Problem to solve: Can you reproduce the passage below on recurrent neural networks for heart disease prediction word for word, in full?

Document excerpt:
------------------------------------------------------------

A class of deep learning algorithms known as RNNs is designed to process sequential data efficiently. The ability to incorporate the memory of previous inputs when processing input sequences is the primary characteristic that sets RNNs apart (102,103). In a new predictive modelling framework for the early detection of heart failure, Choi et al (104) demonstrated the effectiveness of gated recurrent unit (GRU) deep learning techniques (104). An RNN model termed the deep heart failure trajectory model (DHTM) was developed by Lu et al (105) to forecast the long-term course of recurrent heart failure. An RNN-based method for predicting disease onset and risk based on EHR data was introduced by Rasmy et al (106) as the REverse Time AttentIoN (RETAIN) model. Shahi et al (107) proved the efficacy of RNNs in conjunction with echo state networks from reservoir computing in cardiac action potential predictions for at least 15-20 beats. The models, important for the comprehension of arrhythmic conditions, are of high accuracy in forecasting cardiac voltage time series, allowing for potential early intervention strategies (107). RNNs, particulalry bidirectional GRUs, have been used to classify ECG signals for biometric authentication and abnormal cardiovascular rhythm detection with high classification accuracy (108,109). The principal branches of AI utilized in the development and improvement of digital twins for the heart are illustrated in Fig. 4.

------------------------------------------------------------

Supplied material:
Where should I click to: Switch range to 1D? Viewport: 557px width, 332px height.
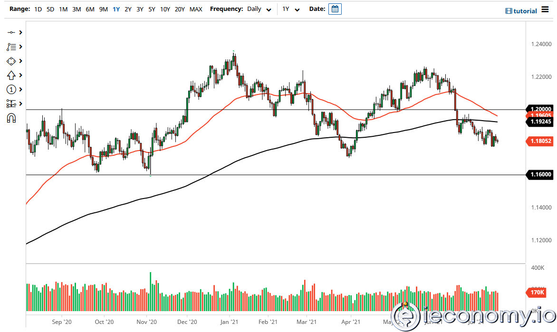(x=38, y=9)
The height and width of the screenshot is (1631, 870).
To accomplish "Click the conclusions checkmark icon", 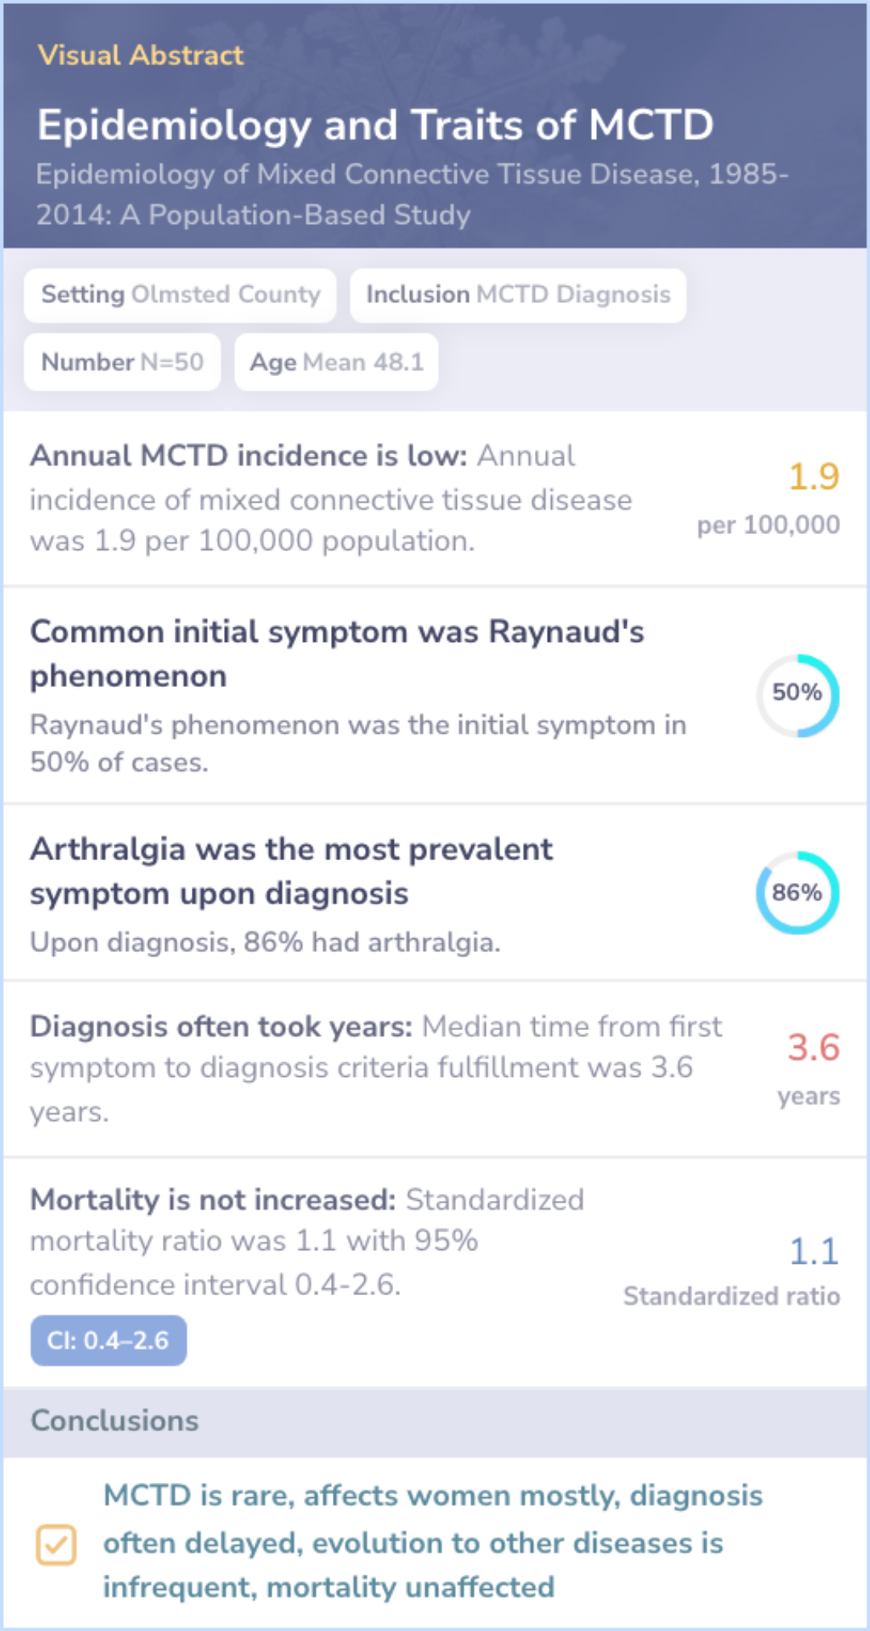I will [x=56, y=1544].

------------------------------------------------------------

Result of the task:
A class of deep learning algorithms known as RNNs is designed to process sequential data efficiently. The ability to incorporate the memory of previous inputs when processing input sequences is the primary characteristic that sets RNNs apart (102,103). In a new predictive modelling framework for the early detection of heart failure, Choi et al (104) demonstrated the effectiveness of gated recurrent unit (GRU) deep learning techniques (104). An RNN model termed the deep heart failure trajectory model (DHTM) was developed by Lu et al (105) to forecast the long-term course of recurrent heart failure. An RNN-based method for predicting disease onset and risk based on EHR data was introduced by Rasmy et al (106) as the REverse Time AttentIoN (RETAIN) model. Shahi et al (107) proved the efficacy of RNNs in conjunction with echo state networks from reservoir computing in cardiac action potential predictions for at least 15-20 beats. The models, important for the comprehension of arrhythmic conditions, are of high accuracy in forecasting cardiac voltage time series, allowing for potential early intervention strategies (107). RNNs, particulalry bidirectional GRUs, have been used to classify ECG signals for biometric authentication and abnormal cardiovascular rhythm detection with high classification accuracy (108,109). The principal branches of AI utilized in the development and improvement of digital twins for the heart are illustrated in Fig. 4.